I am interested in all facets of technology. At my last school in Macau, I was lucky enough to be integrated with so much technology in the classroom, Macbooks, iPads and SMARTBoards, to explore new ways that promote learning. With this abundance of technology, I sometimes find it confusing to navigate and being in control. There are so much that children know that I learn from everyday. One of the reasons why I chose this particular image because it contrasts so much from what I remember from childhood, in which technology has become such a necessity that even toddlers gain regular access to them.
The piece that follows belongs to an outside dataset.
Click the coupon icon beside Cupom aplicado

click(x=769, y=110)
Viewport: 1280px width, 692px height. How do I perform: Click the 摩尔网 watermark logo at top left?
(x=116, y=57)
Watching videos, playing interactive games, or taking pictures with the camera with anything that starts with i- (iPod, iPhone, iPad). In many ways, these activities engage and stimulate children and provide them with the tools of this new technological era. However, I think about how much more we rely on these devices and its significance to student learning. But, that raises many issues: how much time is too much time spent? How much does technology raise student achievement? Can we measure student learning through teaching through these devices?
But don’t get me wrong, I love technology, where my iPad device simplifies my life, with email, Facebook and everything nice. At the same time, I keep thinking about when I forgot to charge my iPad overnight. What did I have the next day? A rectangular black mirror.
Like you and many others in this program, I have a love technology, especially of the i- variety, but also like you, have some doubts about these devices as educational tools. My first, and so far only, experience with iPads in the classroom comes from the last day I subbed, in a grade 6/7 class. The teacher had left the sixes with an open-ended research project, looking up information on the web to design an anti-drug poster, and allowed them to use the school’s iPads (while she took the grade sevens out for an end-of-the-year kayak trip). Left alone with these impressive machines, I was surprised to find the students only wanted to find info from conventional Internet sources (government PSA and Google searches) and they rarely clicked on links easily found at the bottom of Wikipedia entries. I was not so surprised to find this minimal effort allowed them more time to play Mine Craft with their classmates. Of course, it might have been a different story, perhaps a bit more educational even, if the students were asked to create an on-line presentation (or even their own PSA in the Mine Craft virtual world) rather than a pencil-and-paper poster, but I’ll chalk this up as a learning moment for me, and hopefully a more engaging teaching moment for the next time I am in a classroom with iPads.
What school are you at in Hong Kong? My kids attended CDNIS and I worked there for awhile.
Ahh! That’s very cool, Joy! Where are you working now? I am at Yew Chung International School.